__作業項目__. 『唐牛伝』を紹介する本文では、1960年の安保闘争で唐牛健太郎はどの役職に就いていたとされていますか。

__掲載本文__.
********
2016年10月10日月曜日

唐牛伝

60年安保闘争を闘った男の宴のあと。

唐牛伝
佐野眞一著
小学館




1960年のいわゆる安保闘争において、全学連委員長としてシンボル的存在だった唐牛健太郎を中心とした「闘士」たちの評伝である。

「闘士」たちはその後、華麗なる変身を遂げていく。
ブントの頭脳として知られ、のちにノーベル経済学賞に最も近い日本人と呼ばれた男。
保守派の論客として名を成した者。
日本を代表する高名な文芸評論家となった者。
地域医療の発展に寄与した者。
その陰に隠れて、唐牛健太郎は、全てを断ち切るかのように表舞台から姿を消す。
その唐牛の足跡を、出生地・函館から徳州会・徳田虎雄の参謀になり病に倒れるまで、著者は丹念な取材で追っていく。

樺美智子さん始め傷ついた若者たちの責任を生涯の重荷として背負い、
自分を崇めたてる周囲の目を気にし、
芸者の庶子として生まれた負い目を感じながらも、
「闘士」としてのイメージとは違って明るい笑顔で人々を惹き付けながら駆け抜けた47年の太く短い生涯が浮き彫りにされていく。

全学連の周りには、左翼・右翼だけでなく大物政治家、公安、やくざ、陸軍中野学校出席者など謎めいた人物が蠢き、利用し利用される様子を読んでいると、驚きと疑問で頭がこんがらがってくる。

唐牛が「太平洋ひとりぼっち」の堀江謙一氏とヨット会社を設立した際、人づてに山口組田岡一雄組長に資金提供を頼むと理由も聞かずに「おう、わかった、わかった。」と言ってすぐにお金を提供されたくだりには唖然としてしまった。
唐牛にはそれだけ人間的魅力があったのだろう。

題名は唐牛伝となっているが、唐牛健太郎のことだけではなく、全学連の仲間たちのその後にも触れられている。
********
__提供情報__.
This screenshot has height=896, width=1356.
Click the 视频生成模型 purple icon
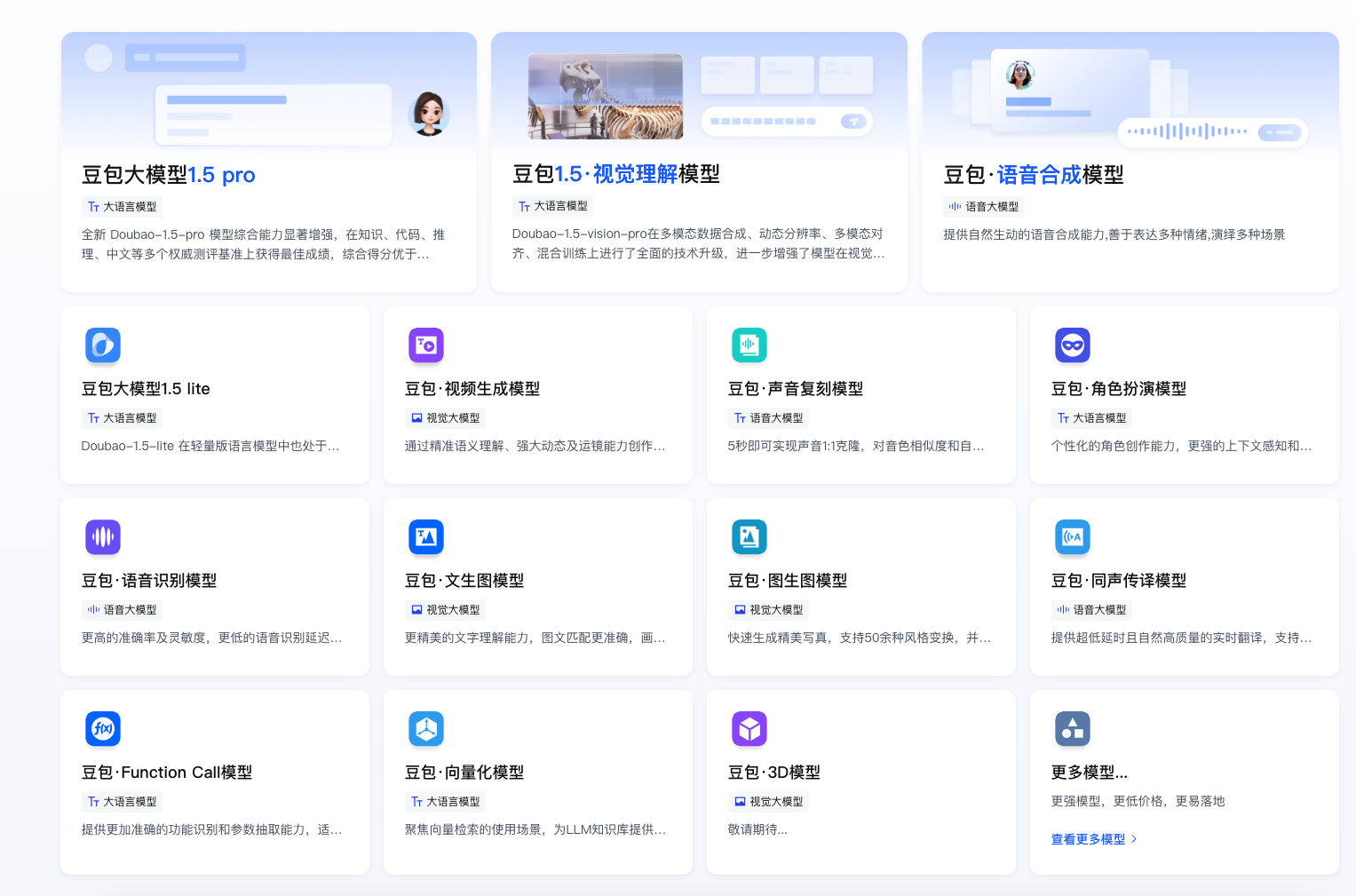pyautogui.click(x=426, y=345)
********
__結果__. 全学連委員長です。